Parmi eux, le favori des sondages, François Hollande, était systématiquement filmé lorsque s'exprimait Ségolène Royal, la mère de ses quatre enfants et sa compagne pendant près de 30 ans. Il est demeuré sérieux et concentré, ne laissant rien paraître, malgré la singularité de cette situation.

Ségolène Royal avait été la candidate des socialistes en 2007, s'inclinant au second tour devant Nicolas Sarkozy. Mais cette année, elle est très en retard dans les sondages, et elle a cherché à se démarquer quelques jours avant le débat en attaquant violemment François Hollande.

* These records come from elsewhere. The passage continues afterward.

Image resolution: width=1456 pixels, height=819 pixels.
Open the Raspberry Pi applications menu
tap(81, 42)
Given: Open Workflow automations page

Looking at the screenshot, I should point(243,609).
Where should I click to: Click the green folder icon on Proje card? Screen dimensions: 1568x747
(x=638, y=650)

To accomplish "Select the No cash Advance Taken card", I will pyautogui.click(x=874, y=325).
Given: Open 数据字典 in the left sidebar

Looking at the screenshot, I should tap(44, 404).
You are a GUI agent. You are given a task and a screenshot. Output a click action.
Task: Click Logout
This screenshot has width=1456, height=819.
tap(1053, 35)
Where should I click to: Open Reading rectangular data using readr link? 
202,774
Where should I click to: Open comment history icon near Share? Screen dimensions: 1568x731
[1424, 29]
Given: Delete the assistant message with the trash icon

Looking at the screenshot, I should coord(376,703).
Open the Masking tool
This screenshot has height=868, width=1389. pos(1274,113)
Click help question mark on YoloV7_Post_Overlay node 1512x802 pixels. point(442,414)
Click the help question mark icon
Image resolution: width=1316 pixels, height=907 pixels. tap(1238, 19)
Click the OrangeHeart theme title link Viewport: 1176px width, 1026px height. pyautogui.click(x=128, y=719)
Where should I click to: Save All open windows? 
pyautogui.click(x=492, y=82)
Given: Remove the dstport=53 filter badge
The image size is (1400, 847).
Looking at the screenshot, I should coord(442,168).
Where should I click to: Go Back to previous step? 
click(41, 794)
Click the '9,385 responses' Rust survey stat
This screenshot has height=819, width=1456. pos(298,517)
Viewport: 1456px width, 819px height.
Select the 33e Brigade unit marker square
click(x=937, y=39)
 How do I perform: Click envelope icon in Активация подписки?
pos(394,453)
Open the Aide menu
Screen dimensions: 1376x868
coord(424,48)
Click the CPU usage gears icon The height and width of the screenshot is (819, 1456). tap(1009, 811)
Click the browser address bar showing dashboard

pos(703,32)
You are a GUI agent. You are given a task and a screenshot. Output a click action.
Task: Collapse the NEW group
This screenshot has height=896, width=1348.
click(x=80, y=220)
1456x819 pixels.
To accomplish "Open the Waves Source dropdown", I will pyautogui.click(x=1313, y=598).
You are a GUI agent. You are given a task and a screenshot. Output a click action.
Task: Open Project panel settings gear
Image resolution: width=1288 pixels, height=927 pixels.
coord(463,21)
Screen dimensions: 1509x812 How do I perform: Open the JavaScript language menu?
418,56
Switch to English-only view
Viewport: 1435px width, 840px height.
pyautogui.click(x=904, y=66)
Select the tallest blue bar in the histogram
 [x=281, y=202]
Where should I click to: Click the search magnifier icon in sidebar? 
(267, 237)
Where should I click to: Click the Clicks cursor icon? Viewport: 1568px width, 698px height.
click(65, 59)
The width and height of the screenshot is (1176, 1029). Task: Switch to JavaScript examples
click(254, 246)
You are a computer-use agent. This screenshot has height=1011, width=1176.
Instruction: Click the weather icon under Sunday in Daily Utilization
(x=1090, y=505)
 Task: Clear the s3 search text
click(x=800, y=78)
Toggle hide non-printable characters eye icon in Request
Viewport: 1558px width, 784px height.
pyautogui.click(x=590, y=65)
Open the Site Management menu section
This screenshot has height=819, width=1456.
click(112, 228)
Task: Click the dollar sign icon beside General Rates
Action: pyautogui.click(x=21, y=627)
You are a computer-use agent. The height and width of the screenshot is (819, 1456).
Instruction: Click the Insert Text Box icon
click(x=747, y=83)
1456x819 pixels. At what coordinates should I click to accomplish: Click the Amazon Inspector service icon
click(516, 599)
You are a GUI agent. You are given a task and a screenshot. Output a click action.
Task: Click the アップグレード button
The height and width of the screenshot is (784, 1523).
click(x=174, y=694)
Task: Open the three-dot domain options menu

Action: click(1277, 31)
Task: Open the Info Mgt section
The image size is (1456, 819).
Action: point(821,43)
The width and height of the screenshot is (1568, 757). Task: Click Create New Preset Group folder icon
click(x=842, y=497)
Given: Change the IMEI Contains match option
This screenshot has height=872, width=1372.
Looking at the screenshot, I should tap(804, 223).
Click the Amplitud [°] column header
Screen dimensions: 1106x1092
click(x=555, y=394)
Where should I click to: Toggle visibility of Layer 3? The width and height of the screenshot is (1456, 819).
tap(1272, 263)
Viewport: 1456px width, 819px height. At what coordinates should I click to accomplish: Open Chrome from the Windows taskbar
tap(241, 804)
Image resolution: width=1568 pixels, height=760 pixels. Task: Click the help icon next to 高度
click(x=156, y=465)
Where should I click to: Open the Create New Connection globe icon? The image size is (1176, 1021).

«Le point faible de François Hollande, c'est l'inaction. Est-ce que les Français peuvent citer une seule chose qu'il aurait réalisée en trente ans de vie politique? Une seule?», avait-elle questionné.

Au nom de l'intérêt du parti, le débat télévisé de jeudi soir a été policé, peu agressif, entre les six candidats à la candidature, et aussi entre Ségolène Royal et François Hollande.

Âgée tous les deux de 57 ans, leur vie a été intimement mêlée à la politique. C'est sur les bancs de l'École Nationale d'Administration (ENA), le creuset des élites françaises, qu'ils s'étaient connus dans les années 1980.

C'est d'ailleurs un soir d'élections législatives en 2007 que Ségolène Royal avait fait connaître publiquement sa séparation d'avec François Hollande, quelques semaines après son échec face à Nicolas Sarkozy.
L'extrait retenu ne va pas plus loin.